-- EXCERPT --
▼

Comparisons across D1-M4-KO mice and control littermates showed a main significant interaction between groups and treatment in the cylinder (Fig. 5B1–C1; F(6,66) = 14.78, p < 0.0001) and the cross maze (Fig. 5B2–C2; F(10,102) = 3.822, p = 0.0002). Tropicamide at a dose of 1 μg significantly affected ipsilateral bias between 6-OHDA control and 6-OHDA D1-M4-KO mice in the cylinder (Fig. 5B1–C1; Tukey's test, p = 0.0012) and the cross maze (Fig. 5B2–C2; Tukey's test, p = 0.0225 for ipsilateral arm exploration).
Discussion
Although our understanding of the contribution of the striatal ChI to basal ganglia-related motor and cognitive functions is growing (Aosaki et al., 2010; Straub et al., 2014), many questions remain unanswered regarding their involvement in the pathophysiology of Parkinson's disease. Here, we show that the selective photoinhibition of striatal ChIs and systemic administration or intrastriatal pharmacological blockade of either M1 or M4 mAChRs in the dorsal striatum alleviate sensorimotor deficits in a unilateral 6-OHDA mice model of Parkinson's disease. We further demonstrate that the beneficial effect of M4 antagonism is lost in mice lacking M4 mAChRs selectively in D1-MSNs. These data provide strong evidence that dysregulated striatal cholinergic transmission via M1/M4 mAChRs, in particular M4 receptors expressed by D1-MSNs, is central in motor symptomatology, suggesting promising targets for the development of anti-parkinsonian strategies.
An imbalance between the DA and ACh systems in the dorsal and ventral striatum has long been implicated in the regulation of movement disorders (Pisani et al., 2007; Aosaki et al., 2010; Lester et al., 2010). Selective ventral striatal cholinergic depletion with immunotoxin-mediated cell-targeting techniques results in marked locomotor response to DA stimulation and disruption of sensorimotor-gating processes (Hikida et al., 2001; Laplante et al., 2011). In the dorsal striatum, unilateral immunotoxin-mediated cholinergic depletion produces abnormal contralateral turning behavior that is enhanced by apomorphine (Kaneko et al., 2000). Moreover, viral-targeted ablation of ChIs of the dorsolateral, but not dorsomedial, striatum induces robust stress- and amphetamine-induced stereotyped behavior related to Tourette symptoms (Xu et al., 2015). Interestingly, unlike viral-targeted ablation, the optogenetic photoinhibition of striatal ChIs in control conditions does not modify spontaneous locomotion nor substantia nigra reticulata electrophysiological activity (Maurice et al., 2015).

▲

[Dataset entries]

▼

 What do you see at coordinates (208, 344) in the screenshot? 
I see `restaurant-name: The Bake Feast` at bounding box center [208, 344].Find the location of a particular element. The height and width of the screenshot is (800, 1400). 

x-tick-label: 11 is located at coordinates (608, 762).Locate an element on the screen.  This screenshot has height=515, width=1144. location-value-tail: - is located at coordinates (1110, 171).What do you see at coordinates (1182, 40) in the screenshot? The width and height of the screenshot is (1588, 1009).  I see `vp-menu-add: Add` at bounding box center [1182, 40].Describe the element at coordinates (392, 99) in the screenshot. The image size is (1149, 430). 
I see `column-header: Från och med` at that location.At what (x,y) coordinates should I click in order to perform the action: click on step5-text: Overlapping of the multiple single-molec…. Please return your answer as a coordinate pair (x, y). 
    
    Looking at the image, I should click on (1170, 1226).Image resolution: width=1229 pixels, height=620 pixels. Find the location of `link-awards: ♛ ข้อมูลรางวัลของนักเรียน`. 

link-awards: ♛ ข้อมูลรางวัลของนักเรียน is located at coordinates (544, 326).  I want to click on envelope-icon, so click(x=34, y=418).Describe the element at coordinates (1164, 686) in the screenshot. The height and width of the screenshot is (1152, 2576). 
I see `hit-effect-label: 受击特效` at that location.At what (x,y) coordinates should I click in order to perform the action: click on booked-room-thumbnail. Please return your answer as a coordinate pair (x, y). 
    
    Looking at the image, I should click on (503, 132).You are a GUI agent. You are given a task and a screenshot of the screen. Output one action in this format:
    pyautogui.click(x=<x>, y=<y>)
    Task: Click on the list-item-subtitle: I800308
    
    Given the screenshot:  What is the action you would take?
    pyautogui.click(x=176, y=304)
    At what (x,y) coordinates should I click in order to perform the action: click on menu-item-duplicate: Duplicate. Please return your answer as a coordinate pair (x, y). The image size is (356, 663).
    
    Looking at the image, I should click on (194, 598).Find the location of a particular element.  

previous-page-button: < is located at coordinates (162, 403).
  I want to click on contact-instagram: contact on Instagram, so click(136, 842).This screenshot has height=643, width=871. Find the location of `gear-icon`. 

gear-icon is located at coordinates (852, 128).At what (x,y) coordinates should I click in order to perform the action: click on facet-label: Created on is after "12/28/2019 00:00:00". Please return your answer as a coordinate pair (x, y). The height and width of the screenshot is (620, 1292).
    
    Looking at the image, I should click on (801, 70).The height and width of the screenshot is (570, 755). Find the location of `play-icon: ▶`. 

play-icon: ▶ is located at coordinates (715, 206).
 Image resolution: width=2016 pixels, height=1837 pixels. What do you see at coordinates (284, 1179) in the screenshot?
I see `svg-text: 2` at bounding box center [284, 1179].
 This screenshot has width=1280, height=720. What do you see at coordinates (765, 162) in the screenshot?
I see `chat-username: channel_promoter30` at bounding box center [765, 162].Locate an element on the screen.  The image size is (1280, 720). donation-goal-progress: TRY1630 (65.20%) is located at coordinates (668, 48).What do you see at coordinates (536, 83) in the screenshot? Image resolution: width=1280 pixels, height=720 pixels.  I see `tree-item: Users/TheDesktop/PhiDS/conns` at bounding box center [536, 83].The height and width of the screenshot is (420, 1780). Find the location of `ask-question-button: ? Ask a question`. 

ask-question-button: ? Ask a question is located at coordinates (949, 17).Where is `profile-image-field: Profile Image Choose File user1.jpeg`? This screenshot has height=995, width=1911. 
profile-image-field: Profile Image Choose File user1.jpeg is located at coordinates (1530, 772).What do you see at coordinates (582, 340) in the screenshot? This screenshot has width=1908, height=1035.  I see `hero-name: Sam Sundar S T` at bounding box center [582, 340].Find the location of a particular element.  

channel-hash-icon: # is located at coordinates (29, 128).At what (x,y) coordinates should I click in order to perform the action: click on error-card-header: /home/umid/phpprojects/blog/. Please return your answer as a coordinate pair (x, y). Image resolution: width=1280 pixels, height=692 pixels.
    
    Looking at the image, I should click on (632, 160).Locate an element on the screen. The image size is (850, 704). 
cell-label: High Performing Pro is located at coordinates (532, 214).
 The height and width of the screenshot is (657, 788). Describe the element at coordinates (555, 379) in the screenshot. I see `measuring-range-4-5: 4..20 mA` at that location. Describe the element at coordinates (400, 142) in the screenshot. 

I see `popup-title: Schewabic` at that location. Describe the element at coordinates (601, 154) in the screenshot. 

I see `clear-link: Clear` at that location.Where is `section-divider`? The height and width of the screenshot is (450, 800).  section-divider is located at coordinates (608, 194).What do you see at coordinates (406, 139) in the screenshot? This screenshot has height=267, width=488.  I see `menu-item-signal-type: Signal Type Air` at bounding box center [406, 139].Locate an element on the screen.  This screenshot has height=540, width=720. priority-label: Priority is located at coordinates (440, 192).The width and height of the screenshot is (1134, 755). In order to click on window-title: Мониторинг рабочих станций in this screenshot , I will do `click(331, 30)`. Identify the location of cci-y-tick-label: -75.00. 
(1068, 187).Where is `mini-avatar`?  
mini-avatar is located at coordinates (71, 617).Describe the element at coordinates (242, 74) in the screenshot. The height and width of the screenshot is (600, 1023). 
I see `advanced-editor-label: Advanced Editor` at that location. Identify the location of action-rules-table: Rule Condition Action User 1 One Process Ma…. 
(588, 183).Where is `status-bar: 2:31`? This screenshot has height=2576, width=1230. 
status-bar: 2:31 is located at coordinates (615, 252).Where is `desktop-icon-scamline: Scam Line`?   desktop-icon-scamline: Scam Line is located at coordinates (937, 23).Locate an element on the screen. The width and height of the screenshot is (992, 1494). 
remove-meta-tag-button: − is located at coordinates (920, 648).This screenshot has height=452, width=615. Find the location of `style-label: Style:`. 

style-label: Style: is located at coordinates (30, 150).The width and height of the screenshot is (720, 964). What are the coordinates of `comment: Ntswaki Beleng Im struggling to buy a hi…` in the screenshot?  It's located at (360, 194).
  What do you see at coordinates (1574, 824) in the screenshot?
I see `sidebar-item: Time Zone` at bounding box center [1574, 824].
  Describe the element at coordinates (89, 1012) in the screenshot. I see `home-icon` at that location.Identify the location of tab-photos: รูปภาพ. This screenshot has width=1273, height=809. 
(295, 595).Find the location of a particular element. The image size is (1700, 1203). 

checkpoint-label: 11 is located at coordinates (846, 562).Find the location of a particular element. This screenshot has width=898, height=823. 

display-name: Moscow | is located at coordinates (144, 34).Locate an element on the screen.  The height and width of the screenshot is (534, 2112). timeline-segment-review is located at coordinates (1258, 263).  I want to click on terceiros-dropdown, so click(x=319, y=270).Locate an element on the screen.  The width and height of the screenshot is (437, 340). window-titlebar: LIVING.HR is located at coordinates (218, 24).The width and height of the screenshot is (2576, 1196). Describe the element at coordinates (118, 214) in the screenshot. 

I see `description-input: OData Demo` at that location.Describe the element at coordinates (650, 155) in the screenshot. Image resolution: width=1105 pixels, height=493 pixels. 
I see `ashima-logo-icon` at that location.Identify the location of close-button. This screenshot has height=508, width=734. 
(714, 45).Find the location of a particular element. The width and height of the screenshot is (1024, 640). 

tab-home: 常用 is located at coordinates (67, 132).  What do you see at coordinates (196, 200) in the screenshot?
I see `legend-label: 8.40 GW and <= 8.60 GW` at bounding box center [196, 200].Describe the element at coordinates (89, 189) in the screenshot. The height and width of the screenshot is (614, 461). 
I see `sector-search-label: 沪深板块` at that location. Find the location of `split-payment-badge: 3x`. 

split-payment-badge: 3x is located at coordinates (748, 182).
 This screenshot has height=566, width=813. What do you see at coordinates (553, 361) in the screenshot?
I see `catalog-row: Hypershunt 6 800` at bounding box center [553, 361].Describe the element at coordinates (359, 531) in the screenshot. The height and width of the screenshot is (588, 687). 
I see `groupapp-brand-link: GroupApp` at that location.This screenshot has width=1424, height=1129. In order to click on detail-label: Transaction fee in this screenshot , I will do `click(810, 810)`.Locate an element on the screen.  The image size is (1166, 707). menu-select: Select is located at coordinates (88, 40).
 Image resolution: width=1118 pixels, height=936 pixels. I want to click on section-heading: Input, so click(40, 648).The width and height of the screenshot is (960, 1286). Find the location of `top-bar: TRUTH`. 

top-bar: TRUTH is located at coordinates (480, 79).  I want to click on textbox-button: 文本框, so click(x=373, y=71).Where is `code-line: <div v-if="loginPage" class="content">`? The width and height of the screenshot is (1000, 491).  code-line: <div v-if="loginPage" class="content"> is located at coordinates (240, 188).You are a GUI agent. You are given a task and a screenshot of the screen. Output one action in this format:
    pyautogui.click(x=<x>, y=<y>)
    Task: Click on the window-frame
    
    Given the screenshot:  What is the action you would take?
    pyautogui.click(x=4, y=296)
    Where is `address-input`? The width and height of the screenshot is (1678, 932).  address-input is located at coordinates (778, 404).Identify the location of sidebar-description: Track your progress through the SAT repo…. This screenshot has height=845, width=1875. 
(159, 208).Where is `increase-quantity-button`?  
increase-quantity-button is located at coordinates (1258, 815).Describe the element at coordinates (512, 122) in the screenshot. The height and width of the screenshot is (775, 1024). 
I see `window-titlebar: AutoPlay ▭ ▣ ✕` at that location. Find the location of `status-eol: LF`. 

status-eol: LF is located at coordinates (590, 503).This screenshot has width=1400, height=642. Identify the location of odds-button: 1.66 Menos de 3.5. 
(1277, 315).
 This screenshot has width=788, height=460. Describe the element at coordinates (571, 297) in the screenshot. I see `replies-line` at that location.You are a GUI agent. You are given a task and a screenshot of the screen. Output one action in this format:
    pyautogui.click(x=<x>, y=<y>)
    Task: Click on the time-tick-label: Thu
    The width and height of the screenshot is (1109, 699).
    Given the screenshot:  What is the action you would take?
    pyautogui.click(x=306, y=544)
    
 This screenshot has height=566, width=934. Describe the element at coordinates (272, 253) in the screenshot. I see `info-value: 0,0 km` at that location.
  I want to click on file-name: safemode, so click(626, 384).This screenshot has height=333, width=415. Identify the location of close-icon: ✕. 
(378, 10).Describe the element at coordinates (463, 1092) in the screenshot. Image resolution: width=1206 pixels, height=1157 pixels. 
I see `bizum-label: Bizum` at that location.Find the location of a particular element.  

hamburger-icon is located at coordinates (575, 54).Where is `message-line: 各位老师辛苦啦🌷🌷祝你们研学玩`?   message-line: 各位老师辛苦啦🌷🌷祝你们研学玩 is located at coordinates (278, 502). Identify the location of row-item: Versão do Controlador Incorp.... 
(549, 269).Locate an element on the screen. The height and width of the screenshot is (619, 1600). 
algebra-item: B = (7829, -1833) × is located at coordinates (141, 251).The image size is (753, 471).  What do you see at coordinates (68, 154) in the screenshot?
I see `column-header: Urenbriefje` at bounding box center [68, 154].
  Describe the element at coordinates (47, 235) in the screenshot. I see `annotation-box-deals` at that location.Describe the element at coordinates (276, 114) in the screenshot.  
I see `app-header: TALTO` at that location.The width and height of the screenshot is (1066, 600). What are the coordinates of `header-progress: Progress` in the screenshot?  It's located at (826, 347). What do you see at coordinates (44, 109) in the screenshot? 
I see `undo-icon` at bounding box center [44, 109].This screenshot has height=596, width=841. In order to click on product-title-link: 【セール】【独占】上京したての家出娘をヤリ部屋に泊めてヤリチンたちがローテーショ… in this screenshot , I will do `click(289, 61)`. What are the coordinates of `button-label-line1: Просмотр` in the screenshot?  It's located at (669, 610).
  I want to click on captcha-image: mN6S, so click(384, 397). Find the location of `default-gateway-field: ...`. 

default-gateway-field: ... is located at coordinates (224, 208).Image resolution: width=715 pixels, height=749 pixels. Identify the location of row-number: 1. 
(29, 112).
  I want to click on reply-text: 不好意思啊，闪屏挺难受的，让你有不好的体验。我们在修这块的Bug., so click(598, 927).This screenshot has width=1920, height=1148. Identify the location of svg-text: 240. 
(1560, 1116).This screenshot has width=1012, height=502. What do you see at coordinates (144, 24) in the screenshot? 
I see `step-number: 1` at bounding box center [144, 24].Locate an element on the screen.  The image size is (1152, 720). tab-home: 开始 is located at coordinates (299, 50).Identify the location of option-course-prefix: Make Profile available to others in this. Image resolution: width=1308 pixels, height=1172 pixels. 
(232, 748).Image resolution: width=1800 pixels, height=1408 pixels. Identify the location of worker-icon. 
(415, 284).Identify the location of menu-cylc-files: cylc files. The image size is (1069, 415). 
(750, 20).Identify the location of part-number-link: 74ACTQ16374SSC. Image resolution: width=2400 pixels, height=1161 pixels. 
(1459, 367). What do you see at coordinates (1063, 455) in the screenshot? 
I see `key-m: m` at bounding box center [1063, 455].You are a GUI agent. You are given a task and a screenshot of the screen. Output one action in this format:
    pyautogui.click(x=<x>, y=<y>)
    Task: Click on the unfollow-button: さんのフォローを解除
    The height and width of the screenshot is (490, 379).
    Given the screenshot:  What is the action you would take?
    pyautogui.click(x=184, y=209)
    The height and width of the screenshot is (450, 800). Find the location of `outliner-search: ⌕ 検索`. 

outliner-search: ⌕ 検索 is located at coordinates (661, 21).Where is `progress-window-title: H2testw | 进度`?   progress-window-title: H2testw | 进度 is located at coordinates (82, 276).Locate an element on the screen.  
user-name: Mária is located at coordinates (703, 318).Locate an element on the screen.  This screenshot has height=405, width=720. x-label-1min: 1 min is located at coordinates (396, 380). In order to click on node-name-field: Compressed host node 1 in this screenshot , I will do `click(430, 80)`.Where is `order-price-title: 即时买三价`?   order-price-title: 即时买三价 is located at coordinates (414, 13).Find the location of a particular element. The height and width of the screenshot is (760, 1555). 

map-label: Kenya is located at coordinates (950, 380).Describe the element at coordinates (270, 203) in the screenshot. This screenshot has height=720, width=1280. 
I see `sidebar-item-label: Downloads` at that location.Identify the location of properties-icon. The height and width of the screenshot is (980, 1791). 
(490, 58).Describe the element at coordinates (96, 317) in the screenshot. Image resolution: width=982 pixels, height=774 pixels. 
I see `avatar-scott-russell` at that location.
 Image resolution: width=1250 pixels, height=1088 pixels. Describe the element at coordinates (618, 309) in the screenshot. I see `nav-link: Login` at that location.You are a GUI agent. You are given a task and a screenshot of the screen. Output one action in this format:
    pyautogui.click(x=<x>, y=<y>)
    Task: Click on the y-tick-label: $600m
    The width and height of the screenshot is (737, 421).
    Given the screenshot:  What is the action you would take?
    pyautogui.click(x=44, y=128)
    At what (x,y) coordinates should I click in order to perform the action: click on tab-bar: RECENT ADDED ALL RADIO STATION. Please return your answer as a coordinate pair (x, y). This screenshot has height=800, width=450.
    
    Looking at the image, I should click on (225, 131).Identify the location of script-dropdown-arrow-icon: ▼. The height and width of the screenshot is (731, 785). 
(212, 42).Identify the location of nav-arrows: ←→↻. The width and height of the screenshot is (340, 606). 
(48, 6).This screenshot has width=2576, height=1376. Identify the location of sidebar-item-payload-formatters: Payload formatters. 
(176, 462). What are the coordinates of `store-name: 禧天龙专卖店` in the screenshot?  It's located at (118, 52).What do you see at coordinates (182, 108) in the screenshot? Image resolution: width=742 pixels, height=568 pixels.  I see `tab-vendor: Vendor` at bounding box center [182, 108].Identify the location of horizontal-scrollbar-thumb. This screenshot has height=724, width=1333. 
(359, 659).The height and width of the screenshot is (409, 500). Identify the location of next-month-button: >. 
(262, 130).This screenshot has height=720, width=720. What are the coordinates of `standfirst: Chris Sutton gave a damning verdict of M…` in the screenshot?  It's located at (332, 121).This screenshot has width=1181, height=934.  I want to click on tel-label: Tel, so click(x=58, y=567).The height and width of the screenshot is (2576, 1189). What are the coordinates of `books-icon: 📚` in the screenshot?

▲

-- PROBLEM SET --
#1 Write out the passage of the Parkinson's disease excerpt that opens with the words containing "Comparisons across D1-M4-KO" and closes with "ipsilateral arm exploration).".
#2 Decide whether each statement below agrees with the Parkinson's disease excerpt. For each, answer yes or no and quote the words of the excerpt that settle it.
(a) Optogenetic photoinhibition of striatal ChIs in control conditions modifies spontaneous locomotion.
(b) The beneficial effect of M4 antagonism is lost in mice lacking M4 mAChRs selectively in D1-MSNs.
(c) Viral-targeted ablation of ChIs of the dorsomedial striatum induces stereotyped behavior related to Tourette symptoms.

-- SOLUTIONS TO THE PROBLEMS --
#1
Comparisons across D1-M4-KO mice and control littermates showed a main significant interaction between groups and treatment in the cylinder (Fig. 5B1–C1; F(6,66) = 14.78, p < 0.0001) and the cross maze (Fig. 5B2–C2; F(10,102) = 3.822, p = 0.0002). Tropicamide at a dose of 1 μg significantly affected ipsilateral bias between 6-OHDA control and 6-OHDA D1-M4-KO mice in the cylinder (Fig. 5B1–C1; Tukey's test, p = 0.0012) and the cross maze (Fig. 5B2–C2; Tukey's test, p = 0.0225 for ipsilateral arm exploration).

#2
(a) No: "the optogenetic photoinhibition of striatal ChIs in control conditions does not modify spontaneous locomotion nor substantia nigra reticulata electrophysiological activity"
(b) Yes: "the beneficial effect of M4 antagonism is lost in mice lacking M4 mAChRs selectively in D1-MSNs"
(c) No: "viral-targeted ablation of ChIs of the dorsolateral, but not dorsomedial, striatum induces robust stress- and amphetamine-induced stereotyped behavior related to Tourette symptoms"